La terza edizione di Italy on Madison ha aperto le porte al pubblico dal 13 al 15 maggio, nel cuore dell’Upper East Side di New York. Per tre giorni, la sede dell’Italian Trade Agency — all’angolo tra Madison Avenue e la 67ª strada — smette i panni istituzionali e si trasforma in una casa italiana: nessuna bandiera, nessun protocollo, solo legni caldi, tessuti, stoviglie, profumi. All’inaugurazione erano presenti il Console Generale d’Italia a New York, Fabrizio Di Michele, e la direttrice dell’ICE negli Stati Uniti, Erica Di Giovancarlo.
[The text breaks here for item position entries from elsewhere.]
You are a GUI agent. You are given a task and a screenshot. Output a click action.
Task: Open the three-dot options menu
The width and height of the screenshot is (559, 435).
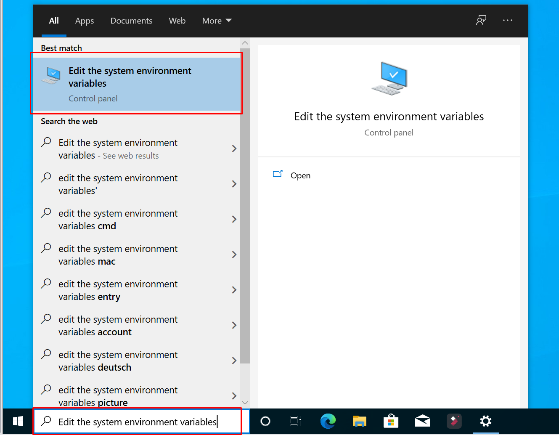pos(508,20)
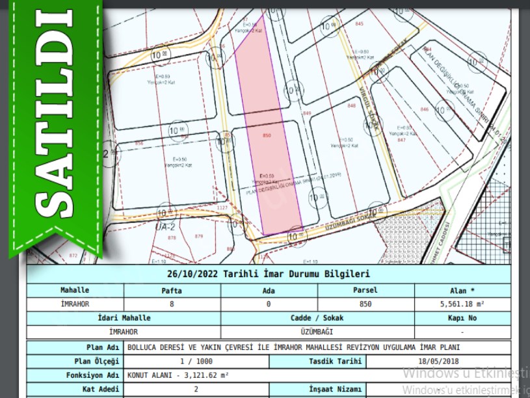This screenshot has width=530, height=398.
Task: Select the Plan Ölçeği value 1 / 1000
Action: [x=195, y=362]
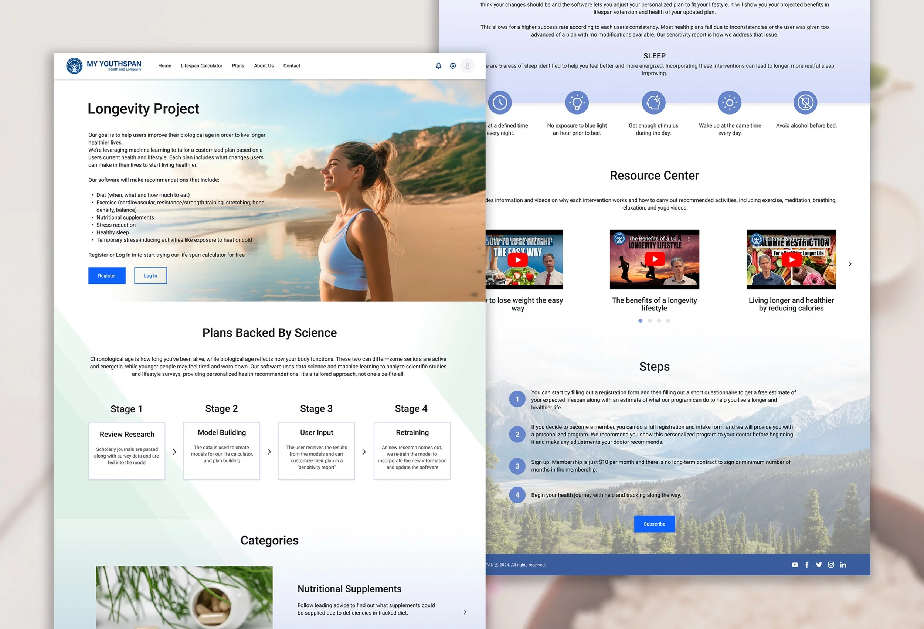
Task: Click the Resource Center carousel next arrow
Action: tap(850, 264)
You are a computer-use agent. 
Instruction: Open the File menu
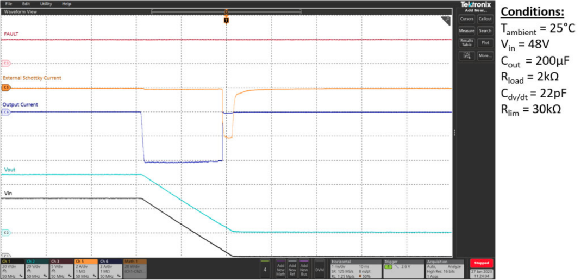point(9,4)
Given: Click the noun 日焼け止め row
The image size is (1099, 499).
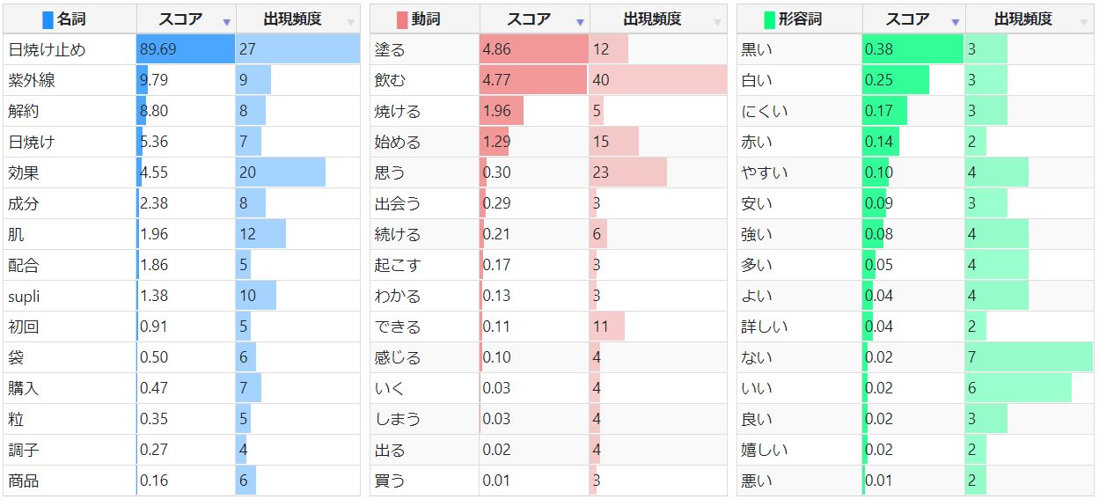Looking at the screenshot, I should [x=181, y=49].
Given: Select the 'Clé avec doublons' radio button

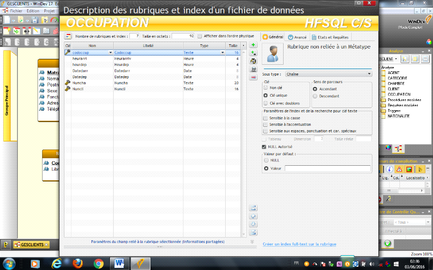Looking at the screenshot, I should 265,103.
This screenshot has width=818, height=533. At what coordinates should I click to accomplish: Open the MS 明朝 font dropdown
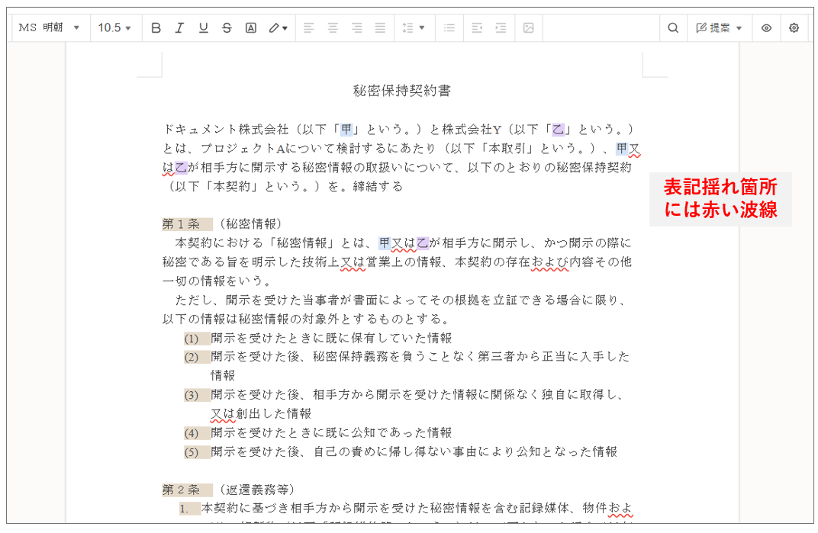coord(50,28)
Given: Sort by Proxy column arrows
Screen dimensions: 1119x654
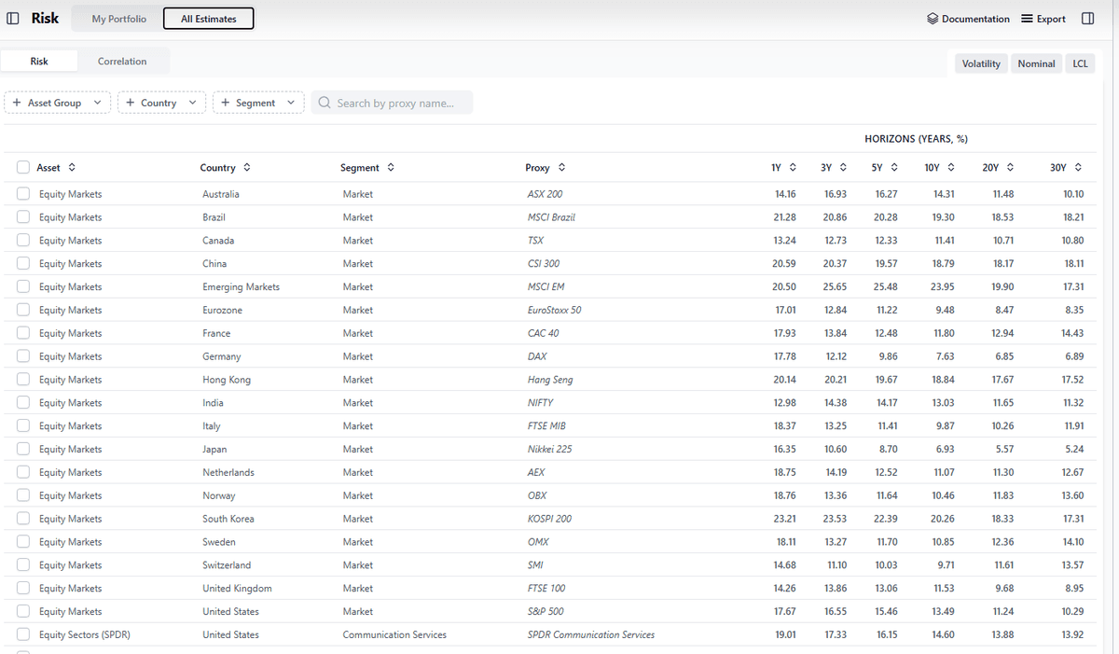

Oltre cento i marchi italiani coinvolti, selezionati per raccontare la qualità del Made in Italy in tutti i suoi settori. Dai prodotti alimentari ai profumi, dagli abiti ai complementi d’arredo: Italy on Madison mette fianco a fianco nomi storici come Borsalino, Barilla, Illy, Mutti, Venchi, Pastiglie Leone e Marvis, insieme a firme del design e del lifestyle come Fornasetti, Pininfarina, Panerai, Acqua dell’Elba, Smeg, Moleskine, Proraso, Larusmiani e Diadora. Non mancano eccellenze legate alla cura del corpo, come Officina Profumo-Farmaceutica di Santa Maria Novella, Framesi e Boellis, accanto a realtà più giovani che puntano su innovazione e sostenibilità.

“L’Italia non si riduce a un marchio, è un ecosistema”, spiega Di Giovancarlo. “Le aziende partecipanti sono diverse per dimensioni e settori, ma condividono un’identità comune. E quella cultura va raccontata meglio: con attenzione, senza stereotipi”.
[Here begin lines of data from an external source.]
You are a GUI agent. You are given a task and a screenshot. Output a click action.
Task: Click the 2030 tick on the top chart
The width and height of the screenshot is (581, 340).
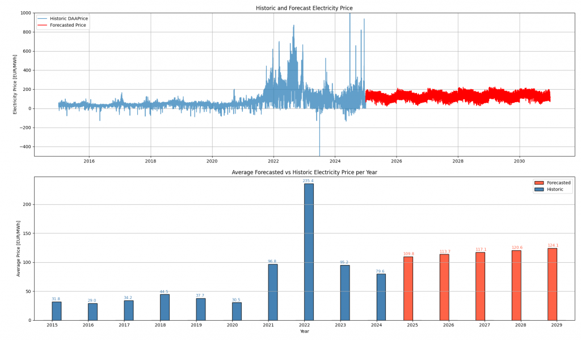[519, 162]
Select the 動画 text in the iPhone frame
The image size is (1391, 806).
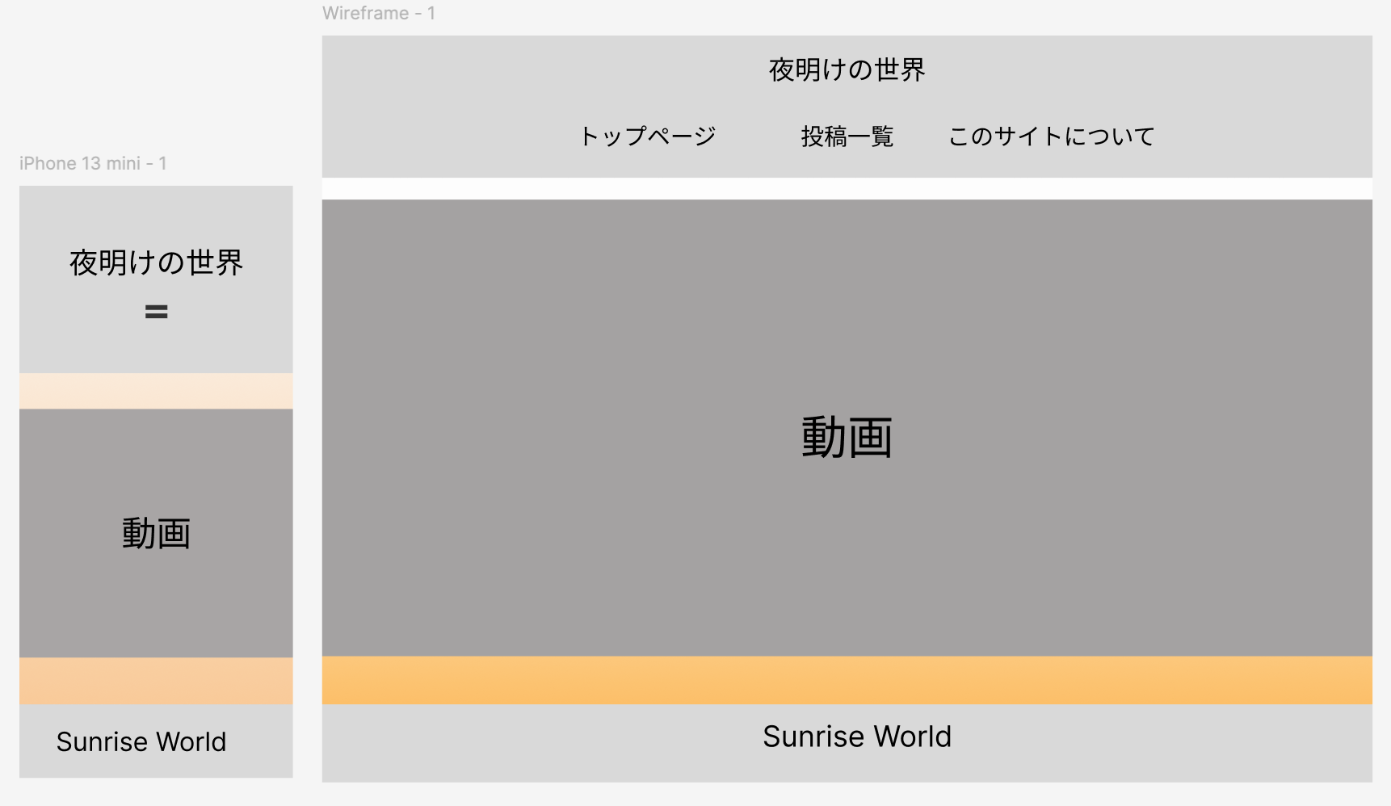pos(156,534)
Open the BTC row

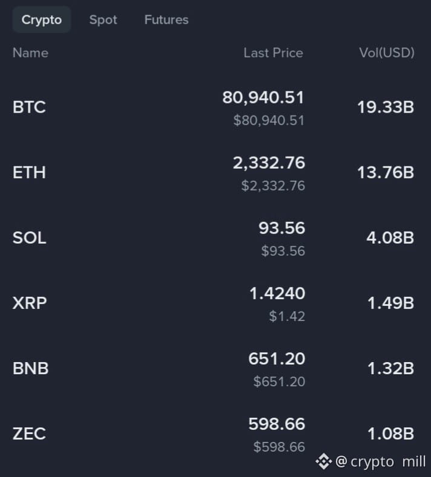click(213, 108)
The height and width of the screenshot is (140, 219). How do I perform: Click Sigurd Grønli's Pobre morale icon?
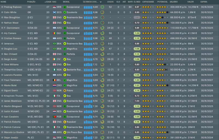pyautogui.click(x=65, y=91)
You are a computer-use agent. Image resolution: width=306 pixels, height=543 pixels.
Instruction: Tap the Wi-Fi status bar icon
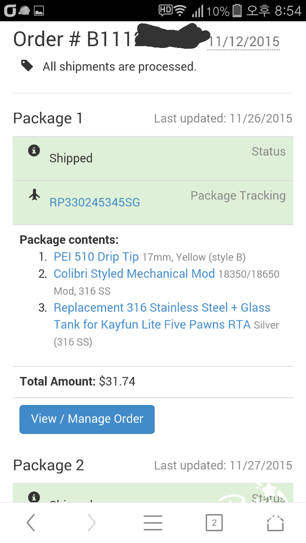[x=180, y=10]
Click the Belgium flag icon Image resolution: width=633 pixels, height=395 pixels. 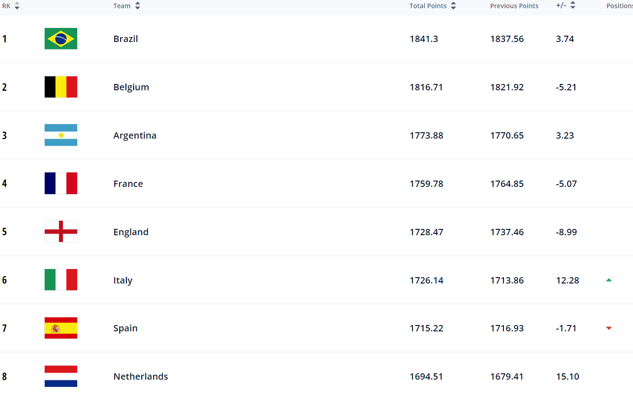(61, 87)
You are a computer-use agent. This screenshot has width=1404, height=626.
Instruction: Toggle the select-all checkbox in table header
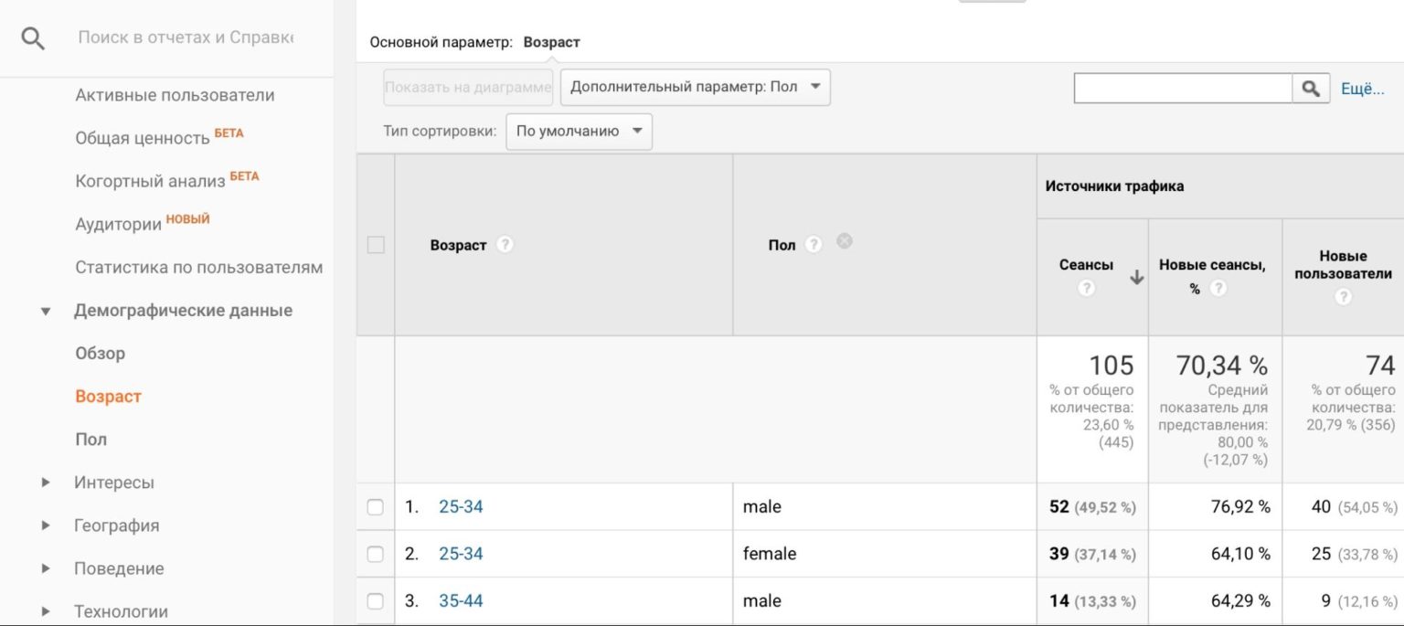click(376, 245)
Perché questa edizione è diversa?
“Perché abbiamo scelto di farla nella nostra sede. Qui siamo a casa. Non vogliamo rappresentare l’Italian lifestyle come un’immagine da esportare, ma come un modo autentico di vivere. Ogni ambiente – dalla cucina alla terrazza – è costruito intorno a oggetti che combinano funzione, identità e cultura. L’abbiamo chiamata “home edition” perché offre un’esperienza immersiva: permette ai visitatori di percepire la qualità, l’eleganza e le emozioni che si vivono in una casa arredata con prodotti d’eccellenza. Un’occasione per celebrare non solo il design, ma anche il nostro stile di vita e la quotidianità che lo rende unico”.
Come viene percepito oggi il Made in Italy all’estero?
“Il marchio resta un riferimento globale, ma va protetto da semplificazioni e cliché. Il valore oggi sta nell’esperienza che un oggetto riesce a trasmettere: non è solo un vestito o un vino, ma un modo di pensare, un frammento di cultura. Il Made in Italy è sempre stato riconosciuto, ma oggi sappiamo raccontarlo meglio. L’Italian lifestyle rimane il vero punto di forza: un equilibrio tra creatività, qualità e visione”.
La “dolce vita” è ancora un riferimento valido?
“È un’immagine che piace, ma resta parziale. È un’espressione usata soprattutto all’estero. Se chiedi a un italiano cos’è davvero la sua quotidianità, non ti parlerà di slogan. Ti dirà del caffè al mattino, dell’auto italiana per andare al lavoro, di una cena in casa con un buon bicchiere di vino, del relax sul divano con una coperta di cashmere. Per questo insiste sul concetto di Italian lifestyle: scelte consapevoli, attenzione ai dettagli, qualità vissuta ogni giorno”.
Parliamo di italian sounding: prodotti che sembrano italiani ma non lo sono. Nel mondo supera i 120 miliardi di euro l’anno.
“Sì, purtroppo succede. I prodotti italiani, proprio perché eccellenti, vengono spesso imitati. Il danno non è solo economico, ma culturale: chi acquista qualcosa che sembra italiano ma non lo è, finisce per avere un’idea distorta di cosa rappresenta davvero il Made in Italy. Ed è questo il rischio maggiore: compromettere la credibilità dell’intero sistema”.
Come si contrasta?
“Con la conoscenza. Chi impara a riconoscere la qualità, non si lascia ingannare da un’etichetta. Educare alla bellezza, all’autenticità, è una forma di tutela. E occasioni come questa servono proprio a creare consapevolezza, ad avvicinare le persone a ciò che l’Italia sa fare bene”.
I dazi annunciati da Trump sulle importazioni europee preoccupano le imprese italiane. Che impatto potrebbero avere?
“È un nodo delicato, certo. Ma la nostra forza, oggi più che mai, è la reputazione. Quando un prodotto è riconosciuto per quello che è, supera anche ostacoli come le barriere tariffarie. Come agenzia, accompagniamo le aziende nei percorsi di internazionalizzazione. Ma è la qualità, quella vera, a costruire l’accesso ai mercati”.